Around October 17, Mars will make his first appearance in the morning sky, invigorated and revitalized after being invisible for three months. Mars has been behind the Sun and out of our view since mid July. Various factors (including atmospheric conditions, latitude, view of the horizon) are at play when a planet is first visible again after its time in the Underworld; however, the planet needs to be at least 15° from the Sun (which happens on October 16, with Mars at 8° Libra and the Sun at 23° Libra).
A planet’s heliacal rise — its first appearance in the morning sky — is seen as having special significance. For example, Demetra George looks back to the Babylonians, who saw the planets as manifestations of the gods: “When a planet made a heliacal morning appearance after a time of absence from the skies, it was as if the planetary god was coming out of seclusion to make an announcement to humanity concerning its intentions.” (1)
Although the concept of detriment was not clearly defined until much later in astrological tradition, this current heliacal rise of Mars is in tropical Libra, the sign of his detriment. (2) This would not be a cheerful indication of what announcement he may have for us regarding mundane affairs, but my thoughts are moving in a different direction.
I’m thinking about the notion of Mars in exile, another term for detriment. (3) A planet in its place of exile is far from home and in an unfamiliar land, without comfort or a sense of certainty. I think of a somewhat extreme example — someone I know with four natal planets in their signs of exile, whose (outer) life story is marked by isolation, awkwardness, and uneasy situations.
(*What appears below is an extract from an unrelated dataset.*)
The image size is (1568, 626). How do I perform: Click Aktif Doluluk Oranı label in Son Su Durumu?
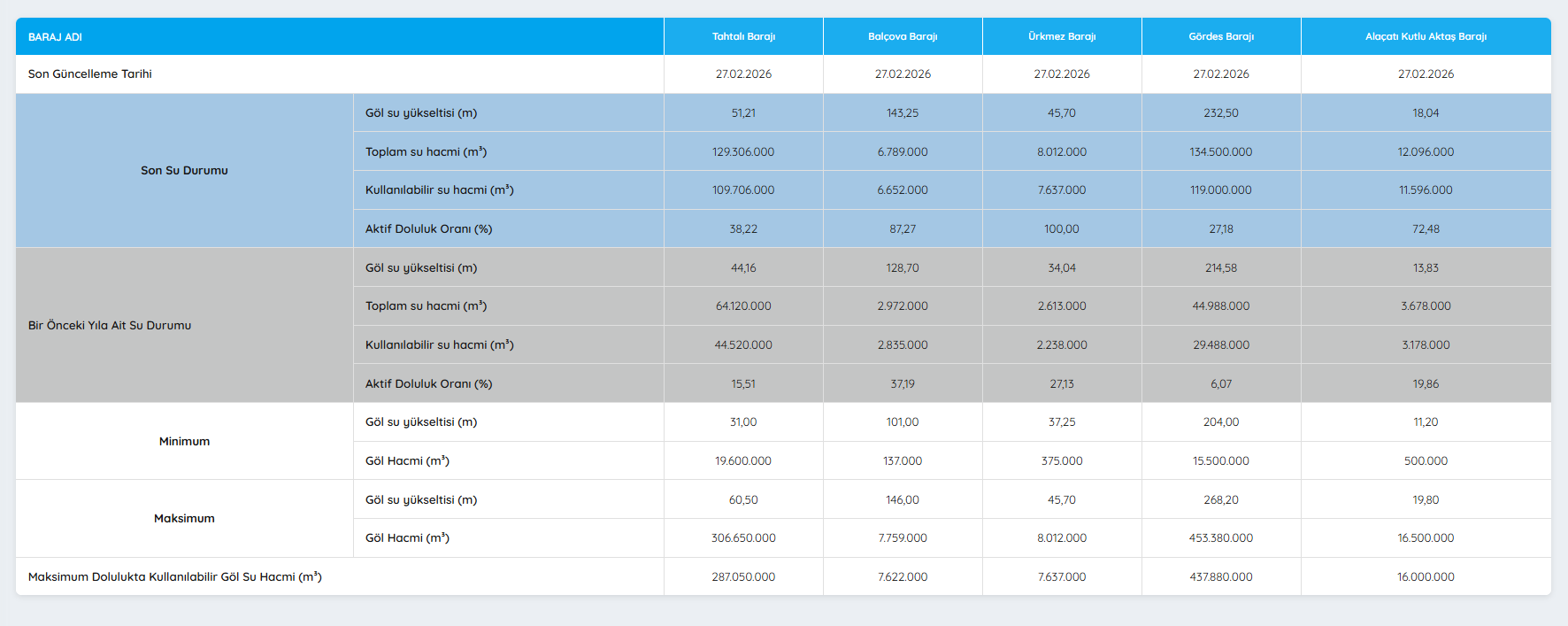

However, in my observation, a natal planet in exile can also (over time) become supremely resourceful and creative, born from the necessity to figure itself out under adverse conditions.
Mars in Libra as a sky marker suggests that we might engage the metaphor of exile now. When conditions are harsh or unfamiliar, it is possible to find new external routes (“Where am I going?”) or new passageways in the brain and nervous system, all jolting us away from the habitual diversions and distractions that overrun us.
Being profoundly uncomfortable can be an antidote to complacency or sleepiness. Mars can bring a jarring stimulus that awakens us to parts of ourselves heretofore unknown and replete with meaning. Each of the planets in each of the signs is part of the planetary sphere; each planetary combination may bring experiences that can be integrated into a deeper or broader sense of who we are and what we are capable of.
Mars signifies action — in Libra, the motivation behind actions may be more refined or more illusive than the usual, familiar way of operating.
Sometimes in life, we may choose a period of exile for a particular exercise or practice that cannot bring results without a quality of isolation. Sometimes, life events (which might be brutal or upsetting) require us to be enveloped in a certain starkness or solitude, before the magic inherent in retreat or exile can begin to unfold.
As someone with natal Mars in Libra (and a somewhat introverted disposition), I’ve tried to find words to describe Mars in exile from the inside out. Now, as the god is coming “out of seclusion,” I am keen to notice what messages he is bringing. (I’d love to hear from you, dear readers, if this blog has resonated with you.)
And for all of us, may Mars’s heliacal rise bring a message — which we can hear — to inspire and motivate our activities for this next chapter in time.
(1) Demetra George, Ancient Astrology in Theory and Practice, Rubedo Press, 2019, p. 286.
(2) Chris Brennan, Hellenistic Astrology, Amor Fati Publications, 2017, p. 249.
(3) Either term refers to the planet being in the sign opposite to its ruler, or home. Libra, of course, is Venus’s sign.